DALAM tugasnya selaku orang nomor satu di Jakarta kelak, Gubernur Basuki Tjahaja Purnama alias Ahok akan "berperang" di dua front "nyata" dan satu front yang "tak nyata". Front nyata adalah agenda besarnya membereskan ibu kota dari masalah klasiknya yaitu banjir, kemacetan dan masalah keamanan. Satu front nyata lainnya adalah perangnya melawan anasir-anasir lama yang korup yang selama ini bercokol dalam sistem pemerintahan.
Sukses tidaknya perang di front pertama antara lain tergantung juga pada bisa tidaknya Ahok memenangi perangnya melawan pihak-pihak yang mencoba bertahan pada pola pemikiran lama dalam sistem. Mereka yang selama ini diuntungkan oleh macetnya birokrasi dan bobroknya mental pejabat sangat berpotensi menjadi penjegal suksesnya agenda kerja sang gubernur.

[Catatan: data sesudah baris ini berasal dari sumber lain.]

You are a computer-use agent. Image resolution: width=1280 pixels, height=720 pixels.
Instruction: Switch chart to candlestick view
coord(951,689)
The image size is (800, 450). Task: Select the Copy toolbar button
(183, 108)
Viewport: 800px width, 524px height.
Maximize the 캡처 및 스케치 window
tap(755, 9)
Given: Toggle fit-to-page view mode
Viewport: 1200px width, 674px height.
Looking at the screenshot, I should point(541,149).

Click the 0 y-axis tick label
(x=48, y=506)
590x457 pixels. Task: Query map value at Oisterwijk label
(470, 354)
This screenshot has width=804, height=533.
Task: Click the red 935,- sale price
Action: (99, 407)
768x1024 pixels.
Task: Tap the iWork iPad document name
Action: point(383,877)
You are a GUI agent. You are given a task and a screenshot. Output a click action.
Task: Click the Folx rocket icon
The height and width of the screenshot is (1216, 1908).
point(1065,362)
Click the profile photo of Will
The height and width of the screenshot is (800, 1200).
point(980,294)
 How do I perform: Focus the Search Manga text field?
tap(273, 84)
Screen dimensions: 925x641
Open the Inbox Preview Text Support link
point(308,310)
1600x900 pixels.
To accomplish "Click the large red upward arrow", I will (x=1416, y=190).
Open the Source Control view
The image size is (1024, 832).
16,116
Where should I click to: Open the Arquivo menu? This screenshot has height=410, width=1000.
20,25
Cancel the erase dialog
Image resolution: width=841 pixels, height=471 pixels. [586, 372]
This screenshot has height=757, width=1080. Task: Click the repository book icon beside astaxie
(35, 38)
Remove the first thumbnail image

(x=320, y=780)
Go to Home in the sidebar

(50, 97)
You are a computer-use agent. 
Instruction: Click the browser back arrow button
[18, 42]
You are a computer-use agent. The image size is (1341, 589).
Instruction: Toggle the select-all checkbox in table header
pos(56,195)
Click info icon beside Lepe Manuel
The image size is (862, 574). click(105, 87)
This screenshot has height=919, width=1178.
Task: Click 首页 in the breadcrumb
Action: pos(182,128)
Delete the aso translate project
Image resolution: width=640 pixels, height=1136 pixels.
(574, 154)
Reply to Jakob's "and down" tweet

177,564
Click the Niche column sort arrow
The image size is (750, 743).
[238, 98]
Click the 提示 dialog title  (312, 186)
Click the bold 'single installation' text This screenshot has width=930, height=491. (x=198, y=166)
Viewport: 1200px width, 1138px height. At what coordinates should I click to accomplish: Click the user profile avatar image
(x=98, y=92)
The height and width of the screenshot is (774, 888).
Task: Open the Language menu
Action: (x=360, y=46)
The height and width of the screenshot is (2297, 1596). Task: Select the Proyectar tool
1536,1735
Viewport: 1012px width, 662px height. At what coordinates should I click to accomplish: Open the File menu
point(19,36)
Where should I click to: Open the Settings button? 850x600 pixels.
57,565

Sementara itu Gubernur Ahok juga masih mempunyai PR lain. Diakui atau tidak, latar belakang ke"cina"an sang gubernur memberikannya beban tambahan.Latar belakang yang dalam konteks Jakarta yang majemuk jadi tampak "tak lazim" itu, diakui atau tidak, membuat sebagian warga memendam rasa tak suka padanya. Inilah yang saya maksud dengan perang di front "tak nyata" itu. Disebut "tak nyata" karena kita enggan mengakuinya, padahal itu memang ada.
Gaya kerja Ahok yang cenderung "main hantam" tanpa memilih-milih korban (bebeapa kali ia bilang "tak takut dituduh melanggar HAM") bisa saja makin memperumit situasi perang di front ketiga ini. Jika boleh usul, mungkin sebaiknya ia sedikit mengerem nafsunya untuk gampang-gampang "main sikat", terutama kalau itu akan berdampak pada kelompok warga kelas bawah.
Apakah hal semacam ini bisa masuk dalam pertimbangannya, saya tentu saja tak tahu.